Excerpted text ::
Alciphron, or The Minute Philosopher is a philosophical dialogue by the 18th-century Irish philosopher George Berkeley wherein Berkeley combated the arguments of free-thinkers such as Mandeville and Shaftesbury against the Christian religion. It was completed in 1731, and first published in 1732.

The dialogue is primarily between four characters, the free-thinkers Alciphron and Lysicles, Berkeley's spokesman Euphranor, and Crito, who serves as a spokesman for traditional Christianity. The mostly-silent narrator of the dialogue is given the name Dion.

== Contents ==
The work contains two especially notable sections:
- Dialogue IV, in which Berkeley presents a novel teleological argument for the existence of God based on Berkeley's theory of visual language, defended in the Essay Toward a New Theory of Vision (first published in 1709, and included with the first edition of Alciphron).
- Dialogue VII, in which Berkeley presents a novel theory of language which has been compared with the theory of language advocated by Ludwig Wittgenstein in his Philosophical Investigations.
In a later work, The Theory of Vision Vindicated and Explained (first published in 1733), Berkeley adduced the work of Alberto Radicati as evidence that the views advocated by the character Lysicles were not overly exaggerated (para. 5).

The work expressed Berkeley's anti-Catholicism. In it, he suggested that freethinking, by damaging Protestantism, would leave England open to conversion by Roman Catholic missionaries. In 1742, the Catholic Church responded to the work's anti-Catholic views by placing it on the Index of Forbidden Books, where it remained until the abolition of the Index in 1966.

(Dataset entries)

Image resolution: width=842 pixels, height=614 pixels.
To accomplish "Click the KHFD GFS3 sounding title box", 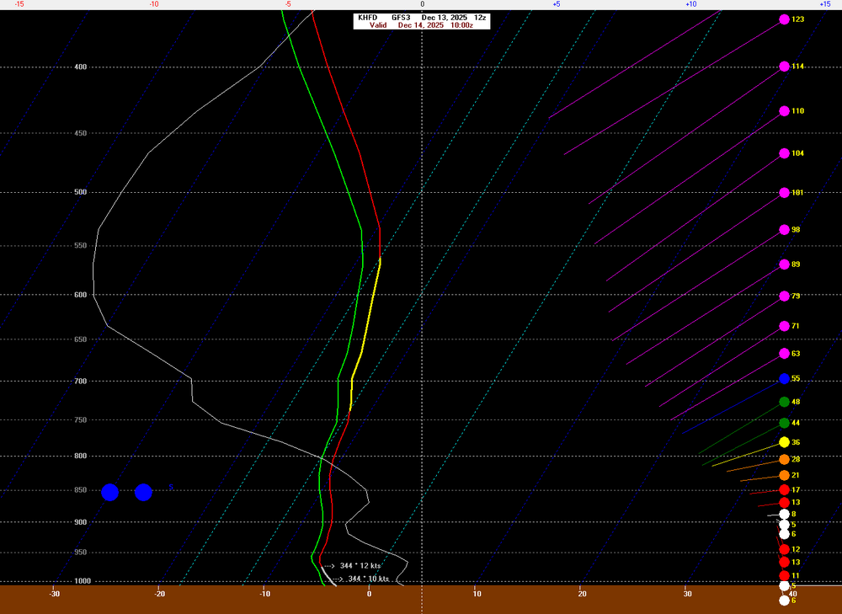I will click(x=421, y=17).
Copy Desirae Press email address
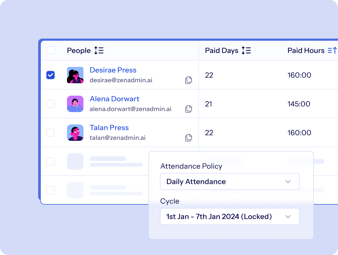Screen dimensions: 338x255 tap(189, 80)
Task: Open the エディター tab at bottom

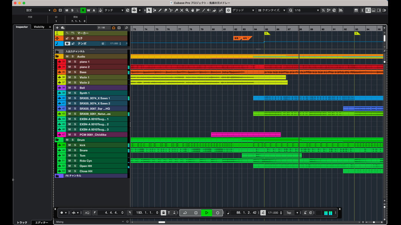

What you need to do ::
**A.** Summarize the passage about Alciphron in two sentences.
**B.** Answer these questions using the passage about Alciphron:
(i) In what year was the work completed?
(ii) What name is given to the mostly-silent narrator?
(iii) Until what year did the work remain on the Index of Forbidden Books?

Outputs by task ::
**A.** Alciphron, or The Minute Philosopher is a philosophical dialogue by George Berkeley, completed in 1731 and first published in 1732, in which he combated free-thinkers' arguments against the Christian religion. Its notable sections are Dialogue IV, with a novel teleological argument for the existence of God, and Dialogue VII, with a novel theory of language, and its anti-Catholic views led the Catholic Church to place it on the Index of Forbidden Books in 1742.

**B.**
(i) 1731
(ii) Dion
(iii) 1966